## Records contained in a dataset
§ §
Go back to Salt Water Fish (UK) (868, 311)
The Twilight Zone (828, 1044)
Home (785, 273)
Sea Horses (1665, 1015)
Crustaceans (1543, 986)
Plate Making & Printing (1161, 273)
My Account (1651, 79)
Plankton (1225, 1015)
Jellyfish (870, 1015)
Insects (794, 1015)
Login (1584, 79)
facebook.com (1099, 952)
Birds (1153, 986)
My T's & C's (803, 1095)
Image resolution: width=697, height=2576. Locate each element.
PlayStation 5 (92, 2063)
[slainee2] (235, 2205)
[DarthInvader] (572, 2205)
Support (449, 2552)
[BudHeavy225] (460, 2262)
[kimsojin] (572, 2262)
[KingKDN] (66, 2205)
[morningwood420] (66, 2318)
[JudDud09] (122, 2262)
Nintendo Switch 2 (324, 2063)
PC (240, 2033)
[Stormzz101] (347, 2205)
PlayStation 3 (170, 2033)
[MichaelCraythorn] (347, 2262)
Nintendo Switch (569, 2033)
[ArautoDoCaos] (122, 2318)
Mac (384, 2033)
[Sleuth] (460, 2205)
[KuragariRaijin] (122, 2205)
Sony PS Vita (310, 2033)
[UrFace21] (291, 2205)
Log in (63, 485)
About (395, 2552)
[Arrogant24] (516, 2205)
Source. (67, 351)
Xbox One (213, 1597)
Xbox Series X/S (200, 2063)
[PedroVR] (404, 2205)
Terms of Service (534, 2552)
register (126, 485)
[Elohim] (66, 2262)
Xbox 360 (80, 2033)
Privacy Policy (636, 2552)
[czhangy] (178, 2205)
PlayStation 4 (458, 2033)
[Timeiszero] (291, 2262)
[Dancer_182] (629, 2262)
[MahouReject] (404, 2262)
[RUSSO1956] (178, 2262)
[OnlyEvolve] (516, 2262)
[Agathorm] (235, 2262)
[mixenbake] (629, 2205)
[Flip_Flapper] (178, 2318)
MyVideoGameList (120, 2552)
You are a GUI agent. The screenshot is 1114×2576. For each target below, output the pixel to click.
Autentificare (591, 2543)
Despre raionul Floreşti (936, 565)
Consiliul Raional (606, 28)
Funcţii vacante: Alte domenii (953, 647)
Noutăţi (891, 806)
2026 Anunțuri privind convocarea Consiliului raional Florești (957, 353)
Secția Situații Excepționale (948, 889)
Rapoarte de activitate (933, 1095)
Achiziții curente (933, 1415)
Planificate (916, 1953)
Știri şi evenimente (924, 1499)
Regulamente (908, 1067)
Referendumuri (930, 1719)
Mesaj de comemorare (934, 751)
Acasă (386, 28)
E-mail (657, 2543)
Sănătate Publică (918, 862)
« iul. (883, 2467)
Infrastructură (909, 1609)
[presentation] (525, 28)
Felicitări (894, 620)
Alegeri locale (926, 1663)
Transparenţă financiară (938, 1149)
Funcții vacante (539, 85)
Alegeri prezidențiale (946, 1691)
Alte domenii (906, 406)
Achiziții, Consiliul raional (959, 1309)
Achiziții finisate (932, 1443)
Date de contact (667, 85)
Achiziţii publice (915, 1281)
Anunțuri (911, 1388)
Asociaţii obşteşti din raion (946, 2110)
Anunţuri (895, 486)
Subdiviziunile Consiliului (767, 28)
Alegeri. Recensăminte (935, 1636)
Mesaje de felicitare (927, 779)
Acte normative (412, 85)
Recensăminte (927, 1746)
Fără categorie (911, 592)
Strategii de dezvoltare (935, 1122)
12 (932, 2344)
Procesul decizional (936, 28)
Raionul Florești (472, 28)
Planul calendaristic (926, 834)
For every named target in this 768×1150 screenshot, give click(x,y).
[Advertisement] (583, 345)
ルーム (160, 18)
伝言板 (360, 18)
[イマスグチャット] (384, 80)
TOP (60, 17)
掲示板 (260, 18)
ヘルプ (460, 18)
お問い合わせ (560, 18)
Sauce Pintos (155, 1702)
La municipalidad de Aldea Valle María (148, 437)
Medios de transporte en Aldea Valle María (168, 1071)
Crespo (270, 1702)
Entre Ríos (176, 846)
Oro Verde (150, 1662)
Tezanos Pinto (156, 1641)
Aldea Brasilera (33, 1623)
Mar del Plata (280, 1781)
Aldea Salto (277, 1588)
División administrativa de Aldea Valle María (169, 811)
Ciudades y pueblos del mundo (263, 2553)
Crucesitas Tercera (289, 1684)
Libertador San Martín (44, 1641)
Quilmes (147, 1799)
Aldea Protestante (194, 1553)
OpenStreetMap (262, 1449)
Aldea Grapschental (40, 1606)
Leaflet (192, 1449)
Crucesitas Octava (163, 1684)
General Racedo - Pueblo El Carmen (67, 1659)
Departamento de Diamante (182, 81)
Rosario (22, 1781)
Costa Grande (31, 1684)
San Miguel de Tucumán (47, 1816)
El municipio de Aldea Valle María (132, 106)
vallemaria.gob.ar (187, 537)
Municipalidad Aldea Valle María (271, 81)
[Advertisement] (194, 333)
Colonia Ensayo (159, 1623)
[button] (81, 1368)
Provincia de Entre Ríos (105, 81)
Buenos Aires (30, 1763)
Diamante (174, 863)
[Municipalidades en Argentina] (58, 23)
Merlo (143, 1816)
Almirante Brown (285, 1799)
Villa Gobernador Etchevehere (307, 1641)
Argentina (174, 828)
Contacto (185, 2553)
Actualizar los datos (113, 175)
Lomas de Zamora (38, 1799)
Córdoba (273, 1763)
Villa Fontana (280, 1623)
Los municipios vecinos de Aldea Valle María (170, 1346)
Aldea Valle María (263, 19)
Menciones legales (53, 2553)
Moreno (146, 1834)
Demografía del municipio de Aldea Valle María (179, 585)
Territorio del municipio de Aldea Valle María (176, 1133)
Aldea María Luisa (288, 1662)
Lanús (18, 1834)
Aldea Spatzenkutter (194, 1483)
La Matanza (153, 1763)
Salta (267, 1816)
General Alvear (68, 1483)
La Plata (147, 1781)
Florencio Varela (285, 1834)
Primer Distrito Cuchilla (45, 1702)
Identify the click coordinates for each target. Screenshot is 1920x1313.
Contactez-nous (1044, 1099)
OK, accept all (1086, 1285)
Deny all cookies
§ §
## Work required
Report each line in the data that holds the word "domenii".

## Result of this exercise
Funcţii vacante: Alte domenii (953, 647)
Alte domenii (906, 406)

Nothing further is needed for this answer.